A joint project between the University of California, Berkeley, Google Brain, and the Intel Corporation aims to teach robots how to perform sutures — using YouTube.
The AIs we can produce are still limited, but they are very good at rapidly processing large amounts of data. This makes them very useful for medical applications, such as their use in diagnosing Chinese patients during the early months of the pandemic. They’re also lending a digital hand towards finding a treatment and vaccine for the virus.
But actually taking part in a medical procedure isn’t something that they’ve been able to pull off. This work takes a step in that direction, showing how deep-learning can be applied to automatically create sutures in the operating room.
Tutorial tube
The team worked with a deep-learning setup called a Siamese network, created from two or more deep-learning networks sharing the same data. One of their strengths is the ability to assess relationships between data, and they have been used for language detection applications, facial detection, and signature verification.
However, training AIs well requires massive amounts of data, and the team turned to YouTube to get it. As part of a previous project, the researchers tried to teach a robot to dance using videos. They used the same approach here, showing their network video footage of actual procedures. Their paper describes how they used YouTube videos to train a two-armed da Vinci surgical robot to insert needles and perform sutures on a cloth device.
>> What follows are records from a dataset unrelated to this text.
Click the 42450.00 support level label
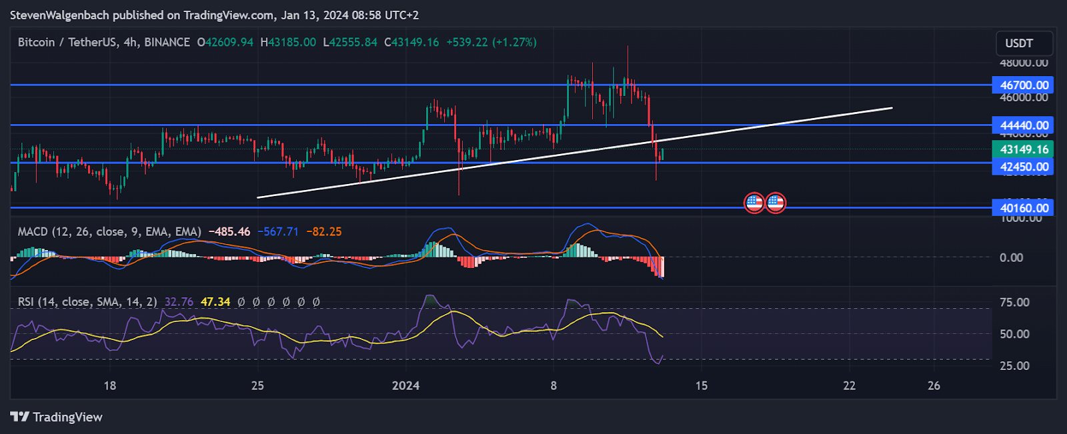click(x=1024, y=167)
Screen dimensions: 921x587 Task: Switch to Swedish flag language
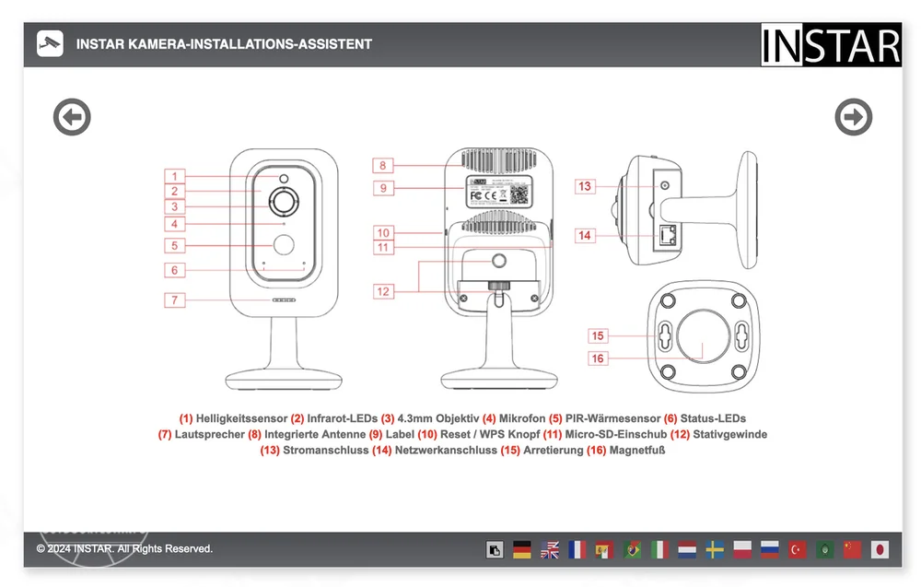tap(715, 550)
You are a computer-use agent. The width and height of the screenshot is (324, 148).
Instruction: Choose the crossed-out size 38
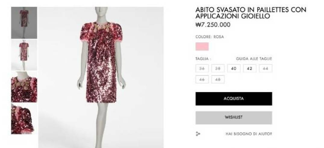coord(218,68)
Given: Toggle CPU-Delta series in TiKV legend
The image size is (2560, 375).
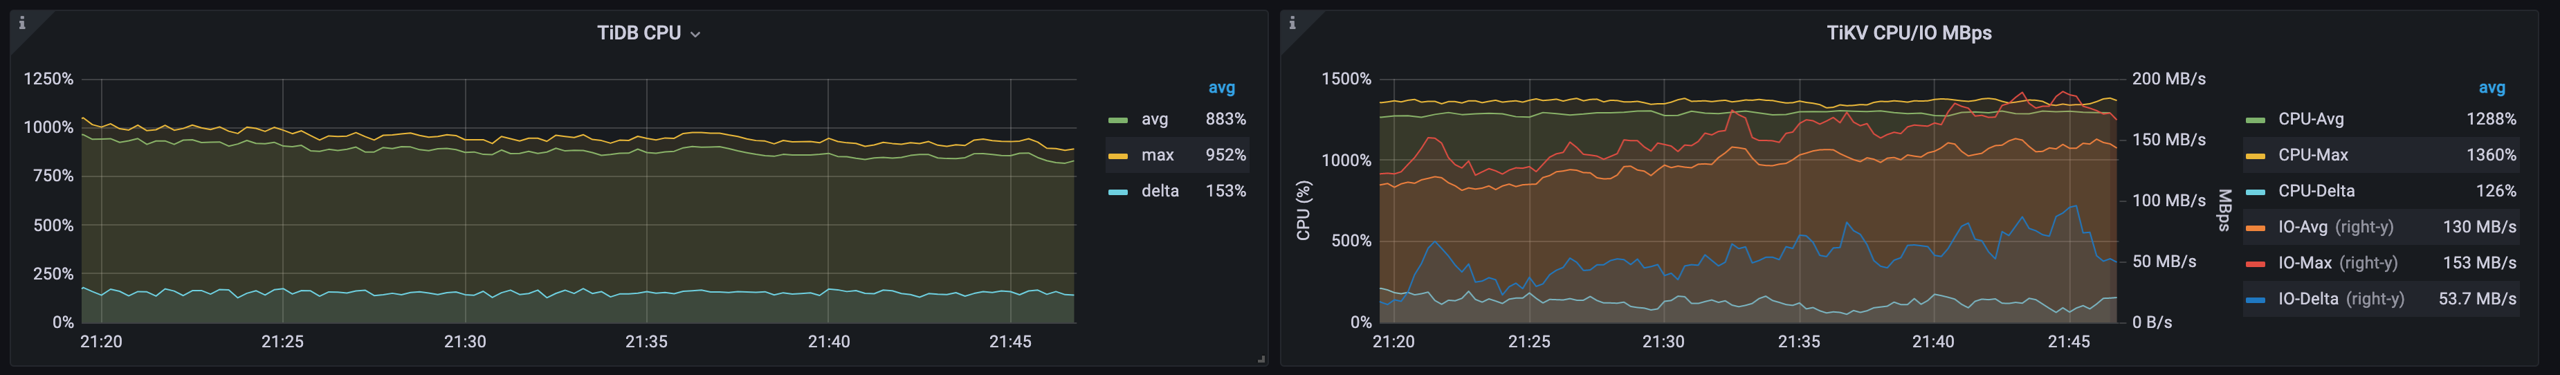Looking at the screenshot, I should coord(2316,191).
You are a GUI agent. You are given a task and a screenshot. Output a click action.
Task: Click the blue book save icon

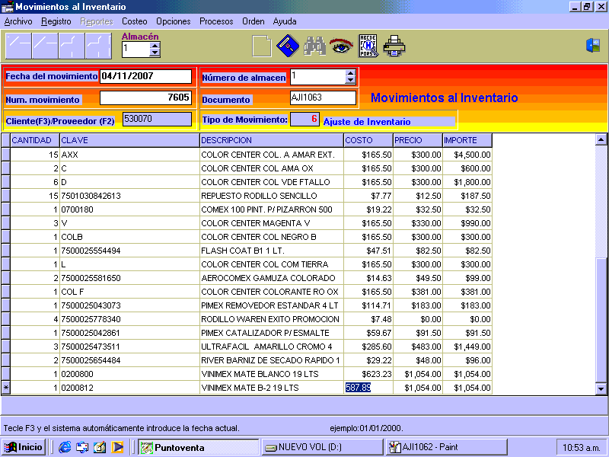(x=287, y=46)
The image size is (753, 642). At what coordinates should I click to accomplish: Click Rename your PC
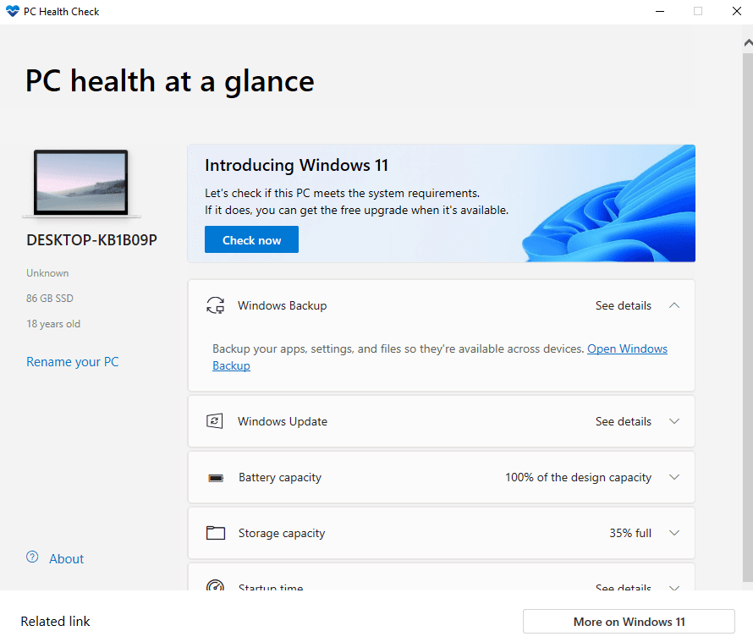tap(72, 361)
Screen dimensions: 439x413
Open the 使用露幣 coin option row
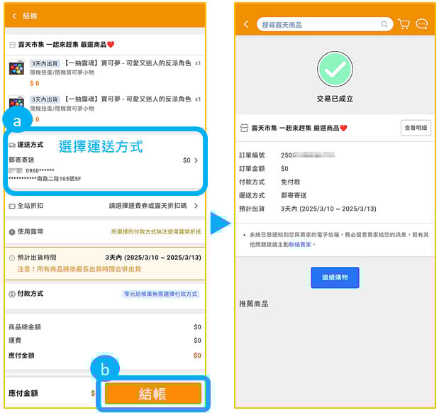point(104,232)
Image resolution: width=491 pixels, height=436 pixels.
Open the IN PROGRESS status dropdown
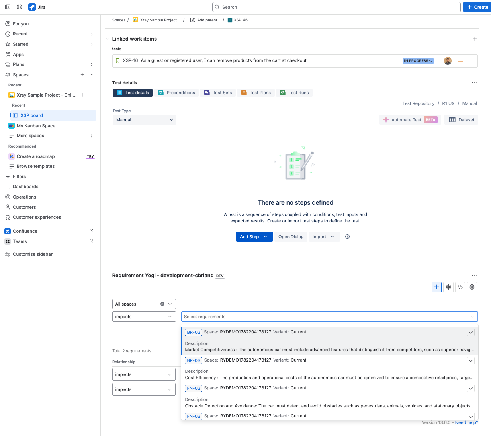point(418,61)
“YouTube gets 500 hours of new material every minute. It’s an incredible repository,” said Ken Goldberg from UC Berkeley, co-author of the paper. “Any human can watch almost any one of those videos and make sense of it, but a robot currently cannot—they just see it as a stream of pixels.”
“So the goal of this work is to try and make sense of those pixels. That is to look at the video, analyze it, and be able to segment the videos into meaningful sequences.”
It took 78 instructional videos to train the AI to perform sutures with an 85% success rate, the team reports. Eventually, they hope, such robots could take over simple, repetitive tasks to allow surgeons to focus on their work.
We’re nowhere near having a fully-automated surgery team, but in time, the authors hope to build robots that can interact with and assist the doctors during procedures.
The report “Motion2Vec: Semi-Supervised Representation Learning from Surgical Videos” is available here.